• Your goal: Can you continue the opinion piece below on the Tiananmen Square anniversary, picking up right after its last sentence?

• Excerpt to read:
---------------
Ghost of Tiananmen Square still haunts China 35 years on

The CCP's paranoia reveals an insecurity that the spirit of Tiananmen could rear its head again, writes Jonathan Saxty

The ghost of the June 4 protests still haunts the CCP

The ghost of the June 4 protests still haunts the CCP (Image: ISAAC LAWRENCE/AFP via Getty Images)

Thirty-five years ago exactly, the world saw the brutality of tanks rolling into Beijing's Tiananmen Square to disperse a student protest as Communist China crushed its first major peoples' uprising. In the course of the aftermath it is likely thousands died.

For all the bluster about democracy, the brutality seem on June 4 did not stop Western businesses offshoring and outsourcing to China. But rather than turn into another South Korea or Taiwan, both democratising and developing simultaneously after student protests demanded change, the Chinese Communist Party (CCP) was emboldened, and crucially, enriched.

It is notable that China has censored talk of Tiananmen Square within the country ever since. It is a reminder that the one thing the CCP is scared of is the Chinese people turning on them. Again.
---------------
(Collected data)

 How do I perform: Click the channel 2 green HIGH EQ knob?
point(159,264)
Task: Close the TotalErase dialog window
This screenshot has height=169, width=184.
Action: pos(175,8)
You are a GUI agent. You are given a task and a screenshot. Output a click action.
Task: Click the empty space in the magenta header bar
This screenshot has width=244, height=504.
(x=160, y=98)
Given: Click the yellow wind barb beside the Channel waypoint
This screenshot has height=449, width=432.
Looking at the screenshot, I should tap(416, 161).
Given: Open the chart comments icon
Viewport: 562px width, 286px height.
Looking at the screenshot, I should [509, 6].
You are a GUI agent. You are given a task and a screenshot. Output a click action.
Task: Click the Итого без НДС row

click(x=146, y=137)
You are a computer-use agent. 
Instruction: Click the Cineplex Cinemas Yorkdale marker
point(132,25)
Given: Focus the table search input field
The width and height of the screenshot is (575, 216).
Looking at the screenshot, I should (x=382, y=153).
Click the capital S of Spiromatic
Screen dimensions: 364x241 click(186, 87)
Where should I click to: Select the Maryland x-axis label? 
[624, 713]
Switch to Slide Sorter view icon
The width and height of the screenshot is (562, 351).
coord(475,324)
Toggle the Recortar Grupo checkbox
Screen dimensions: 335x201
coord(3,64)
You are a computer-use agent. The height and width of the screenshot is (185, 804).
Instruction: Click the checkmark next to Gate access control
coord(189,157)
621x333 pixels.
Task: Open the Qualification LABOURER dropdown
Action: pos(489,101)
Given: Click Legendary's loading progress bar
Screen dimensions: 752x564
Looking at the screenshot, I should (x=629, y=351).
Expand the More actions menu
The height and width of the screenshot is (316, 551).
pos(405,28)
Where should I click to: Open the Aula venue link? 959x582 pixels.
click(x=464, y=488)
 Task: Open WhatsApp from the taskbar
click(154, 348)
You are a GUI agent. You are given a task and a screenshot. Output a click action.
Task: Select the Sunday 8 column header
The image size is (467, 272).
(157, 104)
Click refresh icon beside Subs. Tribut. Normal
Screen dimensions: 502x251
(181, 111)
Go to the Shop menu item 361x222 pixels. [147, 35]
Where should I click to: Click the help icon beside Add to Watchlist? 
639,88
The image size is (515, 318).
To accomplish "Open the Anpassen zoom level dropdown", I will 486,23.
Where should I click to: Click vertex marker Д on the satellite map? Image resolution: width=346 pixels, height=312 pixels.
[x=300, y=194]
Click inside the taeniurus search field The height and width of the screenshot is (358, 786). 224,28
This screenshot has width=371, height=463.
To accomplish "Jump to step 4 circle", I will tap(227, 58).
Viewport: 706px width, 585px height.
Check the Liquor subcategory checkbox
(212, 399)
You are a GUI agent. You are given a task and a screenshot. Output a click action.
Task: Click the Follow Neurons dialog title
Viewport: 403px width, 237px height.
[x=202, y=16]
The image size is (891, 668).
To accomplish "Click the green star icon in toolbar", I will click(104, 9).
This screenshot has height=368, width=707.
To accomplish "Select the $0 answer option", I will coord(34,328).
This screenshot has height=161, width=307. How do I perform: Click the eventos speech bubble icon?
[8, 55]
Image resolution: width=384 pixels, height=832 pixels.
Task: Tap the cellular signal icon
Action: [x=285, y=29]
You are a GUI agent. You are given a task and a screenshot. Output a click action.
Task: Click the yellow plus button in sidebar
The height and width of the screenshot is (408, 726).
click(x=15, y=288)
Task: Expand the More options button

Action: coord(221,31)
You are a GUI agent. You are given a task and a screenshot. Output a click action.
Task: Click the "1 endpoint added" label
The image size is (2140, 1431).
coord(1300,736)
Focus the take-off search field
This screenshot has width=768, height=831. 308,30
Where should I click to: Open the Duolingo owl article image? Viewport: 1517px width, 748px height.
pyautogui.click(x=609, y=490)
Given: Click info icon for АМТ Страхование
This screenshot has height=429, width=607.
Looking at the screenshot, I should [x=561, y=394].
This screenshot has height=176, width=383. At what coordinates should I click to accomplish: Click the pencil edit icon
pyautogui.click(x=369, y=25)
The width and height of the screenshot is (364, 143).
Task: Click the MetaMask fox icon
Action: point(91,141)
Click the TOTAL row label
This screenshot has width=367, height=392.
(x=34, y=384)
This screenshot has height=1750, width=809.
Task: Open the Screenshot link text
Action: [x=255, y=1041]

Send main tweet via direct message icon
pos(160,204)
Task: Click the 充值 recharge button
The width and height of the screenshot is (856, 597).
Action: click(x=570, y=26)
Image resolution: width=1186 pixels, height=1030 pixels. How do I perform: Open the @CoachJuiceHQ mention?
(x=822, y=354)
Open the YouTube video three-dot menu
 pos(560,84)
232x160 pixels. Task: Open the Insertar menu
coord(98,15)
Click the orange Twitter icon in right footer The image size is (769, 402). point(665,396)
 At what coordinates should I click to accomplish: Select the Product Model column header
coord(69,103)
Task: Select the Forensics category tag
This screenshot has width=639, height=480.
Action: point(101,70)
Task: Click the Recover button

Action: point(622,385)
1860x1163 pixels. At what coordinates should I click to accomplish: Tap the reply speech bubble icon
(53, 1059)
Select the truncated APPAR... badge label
---------------
• Exercise response:
We had a taste of this with the U-turn over the country's disastrous "Zero Covid" policy, when the Chinese people hit breaking point. It may seem like the CCP holds all the cards with its formidable security apparatus, but one should ask why Beijing still feels the need to operate such a draconian surveillance state in the first place.

This does not bode well for Taiwan: having marched his people to the top of the hill over Taiwan, CCP boss Xi Jinping can ill afford to march them all the way back down again. Public pressure to act over Taiwan is, more than anything, likely to bounce the regime into acting over the island democracy.

Tiananmen Square also helped catalyse China's economic development since the CCP figured enriching people was a means to silence future protests.

Aided and abetted by the West - to the detriment of workers in countries like America and Britain - this kind of worked. But with the Chinese development model starting to falter today, Beijing must be concerned about a repeat of 1989.

The ghost of Tiananmen Square means Beijing is perhaps even more likely to resort to overseas adventures as a way of distracting a disappointed Chinese public if the growth story begins to fail.

Hong Kong is also worth a mention. Hitherto it remained the only part of China where the 1989 protest was commemorated. Perhaps this explains China's recent crackdown on the former British colony, with the light of freedom slowly extinguished there, something which has pushed many thousands of Hong Kongers to seek refuge in the UK.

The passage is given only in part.